MamaLieb
Hallo miteinander. Ich bin hier neu und hoffe, dass ich einfach mein Herz ausschütten kann und evtl. auf Verständnis stoße. Getrennt bin ich seit kurz nach der Geburt. Ich wurde leider sehr allein gelassen und dann in einer unglücklichen Situation auch noch aufs schlimmste bedroht. Kurz danach habe ich die Reißleine gezogen. Anschließend wurde alle paar Monate kontaktiert und in den ersten 2 Jahren kam es zu 6 Treffen, die leider sehr konfliktreich waren. Generell wurde ich mit wenig Respekt behandelt und das Wohl des Kindes war weniger wert als das eigene Ego. Viele Treffen wurden ganz kurzfristig abgesagt oder einfach nicht aufgetaucht. Dann war erstmal nichts mehr. Da ich Unterhaltsvorschuss bekomme, wurde er da wohl irgendwann aufgefordert zu zahlen, das fand er so blöd, dass er plötzlich vor der Türe stand. Mit Vorwürfen und Forderungen. Ich riet ihm zum Jugendamt zu gehen. Danach wieder in der Versenkung verschwunden.

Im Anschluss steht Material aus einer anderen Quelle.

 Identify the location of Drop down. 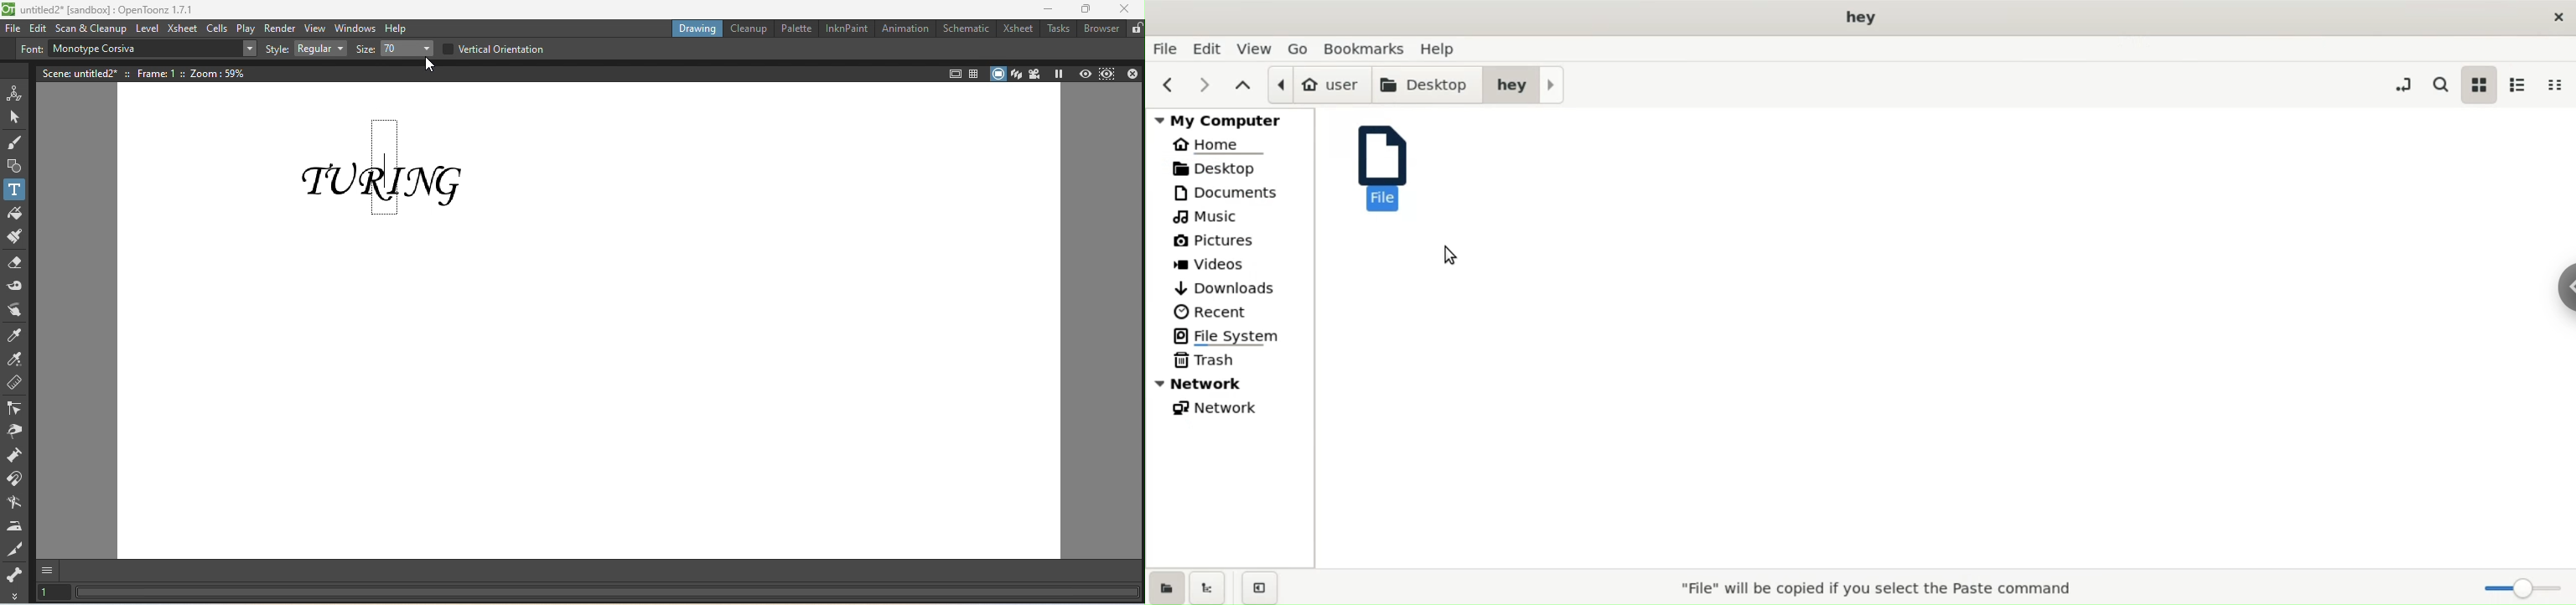
(248, 49).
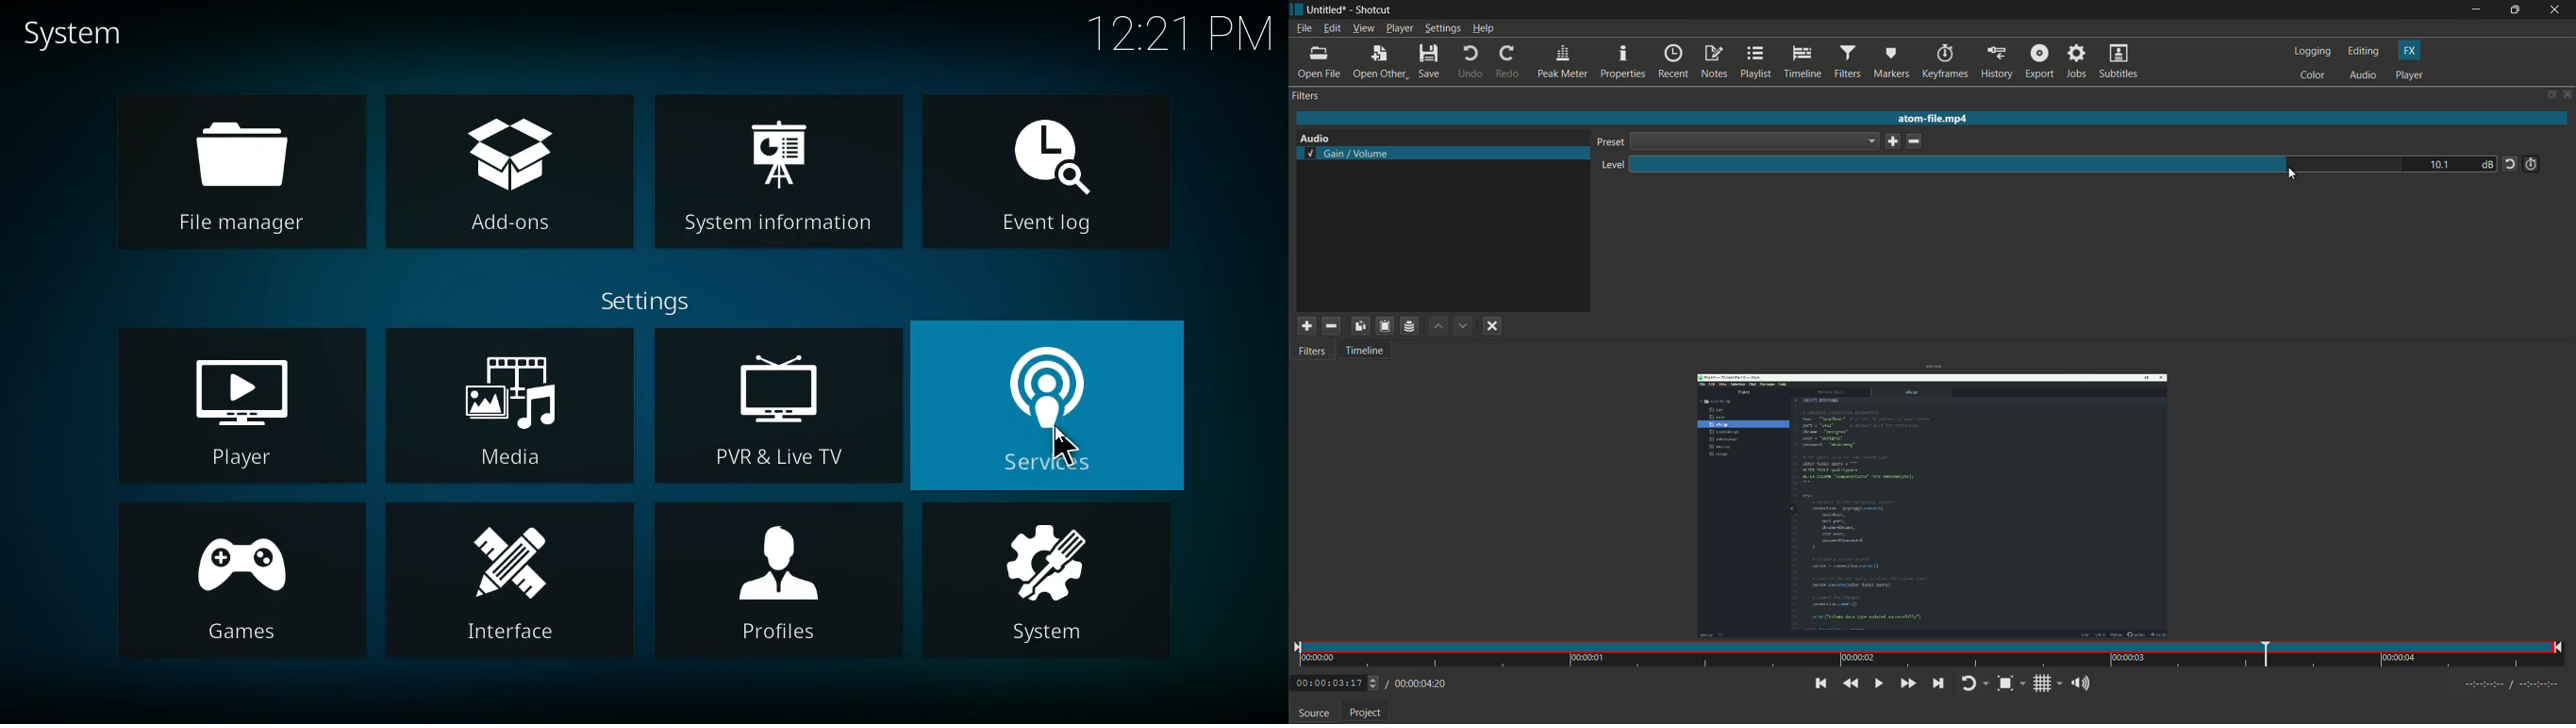 This screenshot has height=728, width=2576. Describe the element at coordinates (1820, 683) in the screenshot. I see `skip to the previous point` at that location.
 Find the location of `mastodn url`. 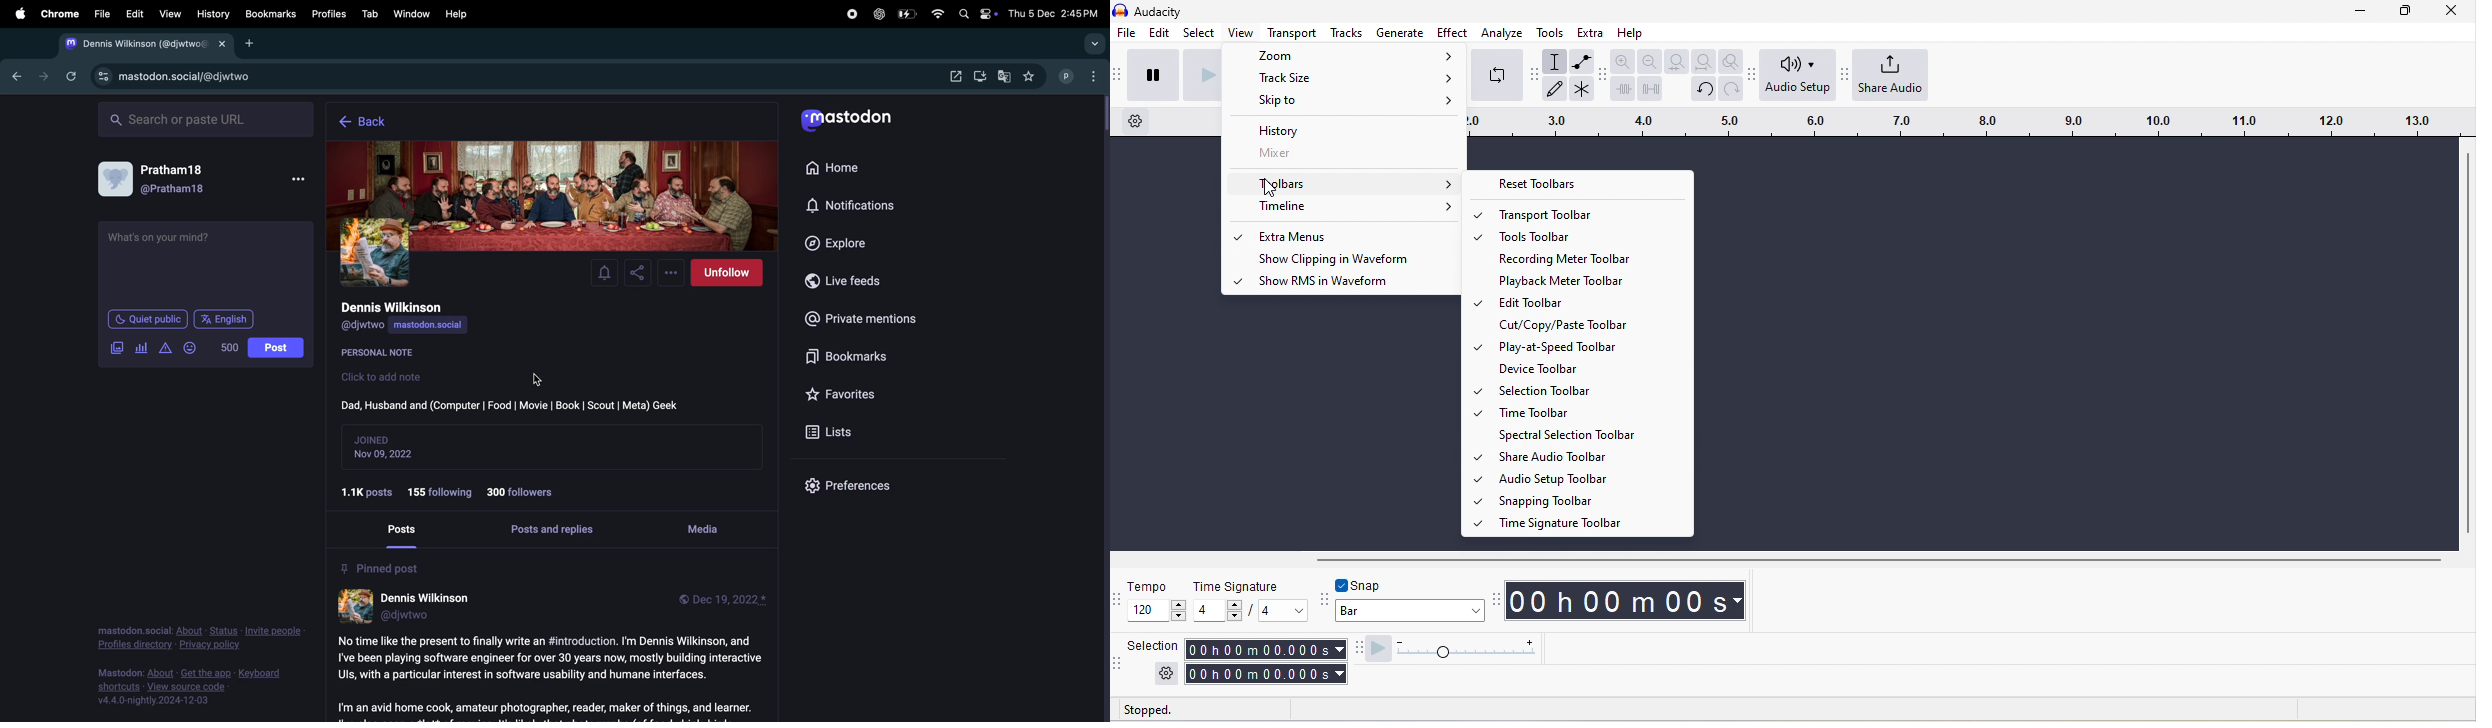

Jetzt erhebt die UVG Kasse Klage im Namen meines Kindes und ich befürchte, dass es für ihn wieder ein Anlass ist Stress zu machen. Und habe Angst. Viele Ängste, die mich im Alltag zerfressen seit ich davon weiß. Ich würde mich am liebsten verbarrikadieren. Aber mein Sohn ist inzwischen 6, das ist natürlich nicht möglich und natürlich auch nicht zielführend. Wie kann ich mit diesen Ängsten besser umgehen? Damit sie mich nicht bestimmen? Es ist das letzte woran ich abends denke und das erste am Morgen.
hast du angst, dass er gewalttätig gegen dich wird?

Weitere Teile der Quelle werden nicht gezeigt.